BEGIN INPUT DATA
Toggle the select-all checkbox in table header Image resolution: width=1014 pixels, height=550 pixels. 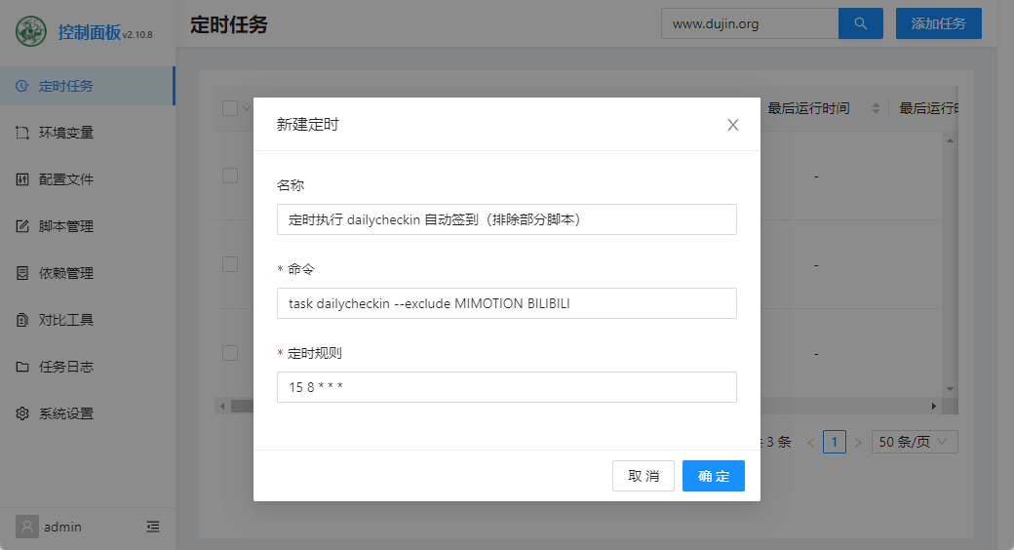[x=230, y=108]
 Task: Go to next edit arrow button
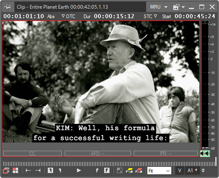[x=38, y=171]
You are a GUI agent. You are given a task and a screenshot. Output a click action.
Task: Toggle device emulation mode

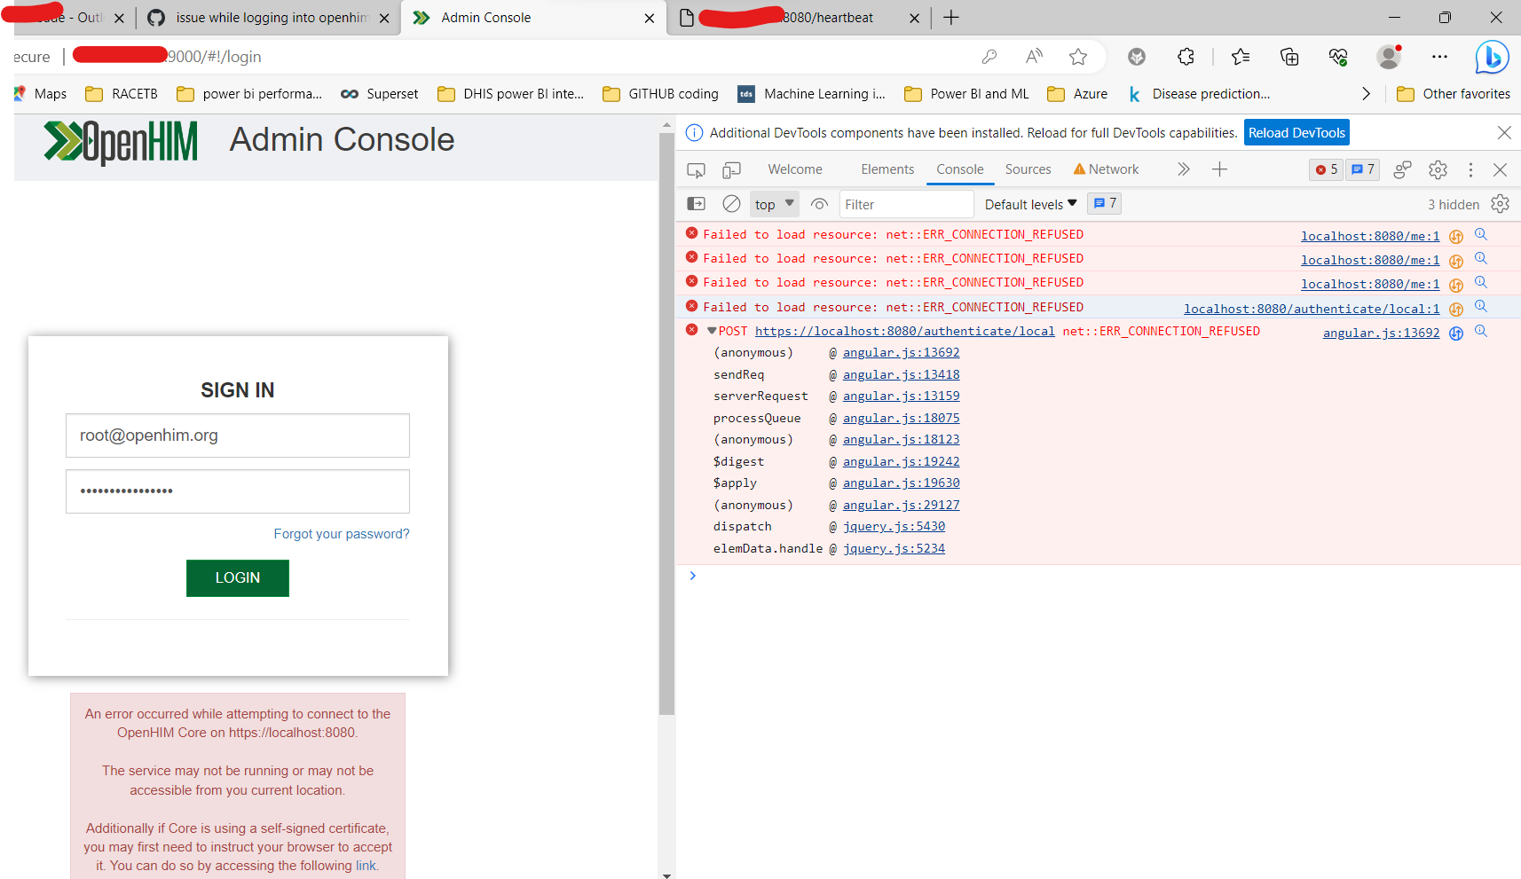(731, 169)
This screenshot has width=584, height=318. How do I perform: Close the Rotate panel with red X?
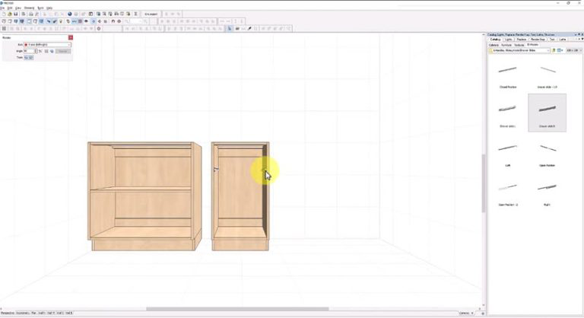tap(71, 37)
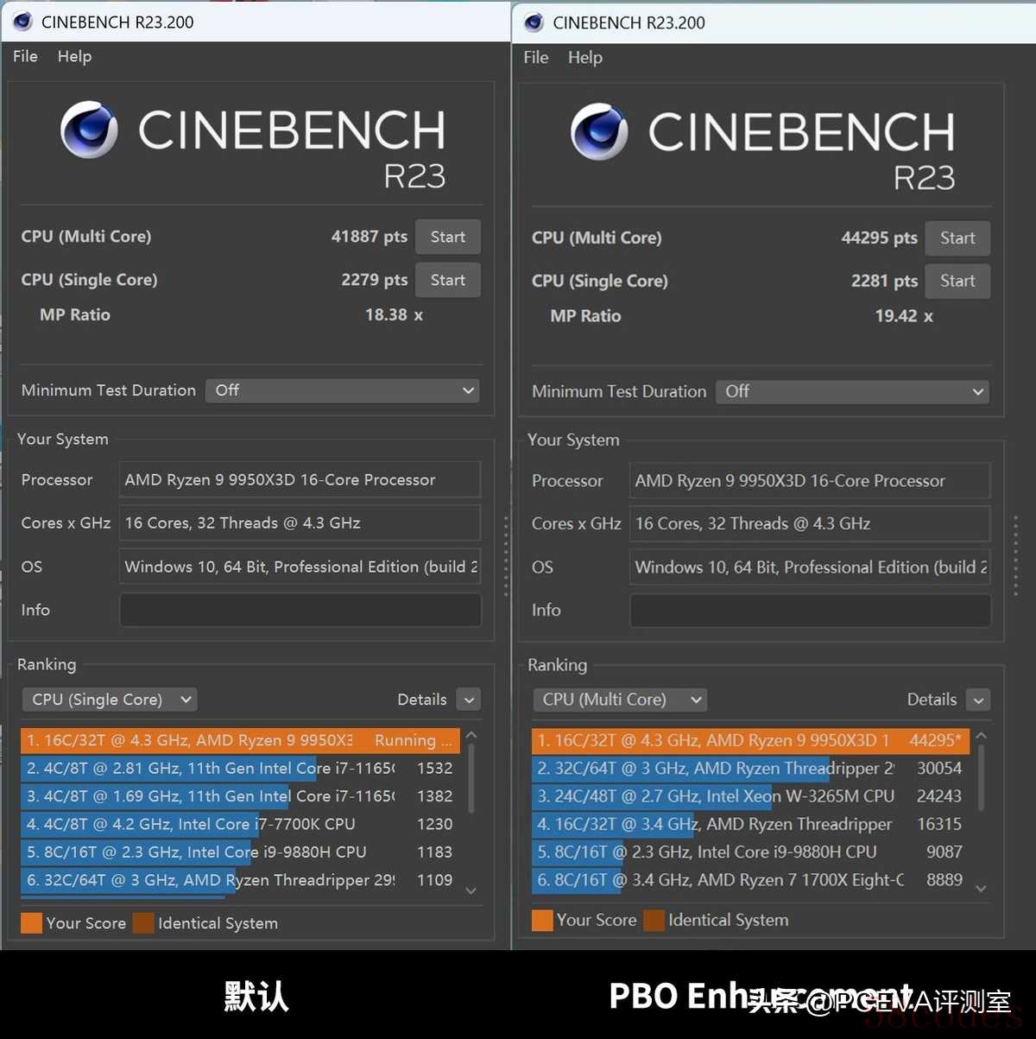Click the Cinebench title bar icon in right window
Viewport: 1036px width, 1039px height.
point(534,22)
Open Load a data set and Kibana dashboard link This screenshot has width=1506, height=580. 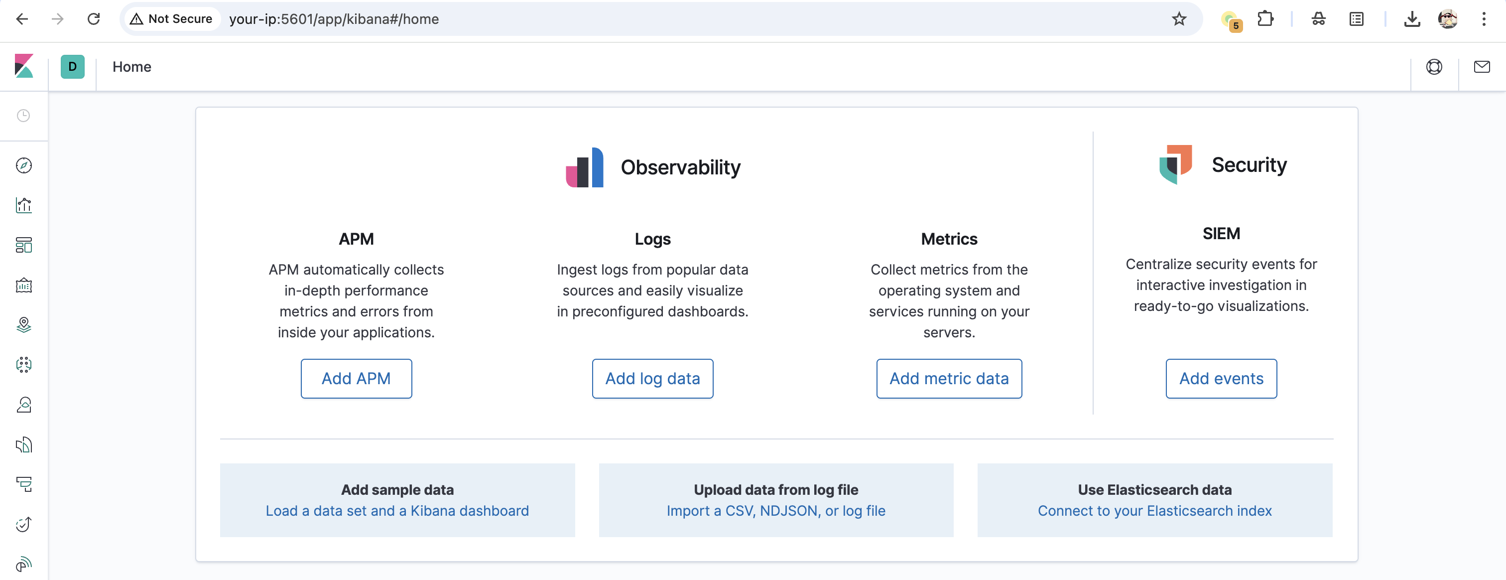click(x=397, y=510)
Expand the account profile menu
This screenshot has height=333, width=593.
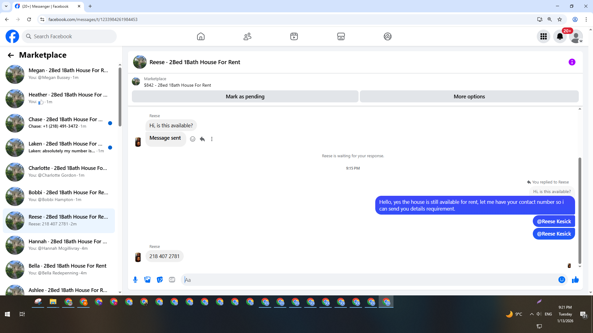(x=576, y=37)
END INPUT DATA
Update the listing from the line containing "Expand the account profile menu" through the end, replacing "account" with "user" and changing nothing else. Omit the pictures from your answer.

ANSWER TO THIS PROBLEM>
Expand the user profile menu
This screenshot has height=333, width=593.
(x=576, y=37)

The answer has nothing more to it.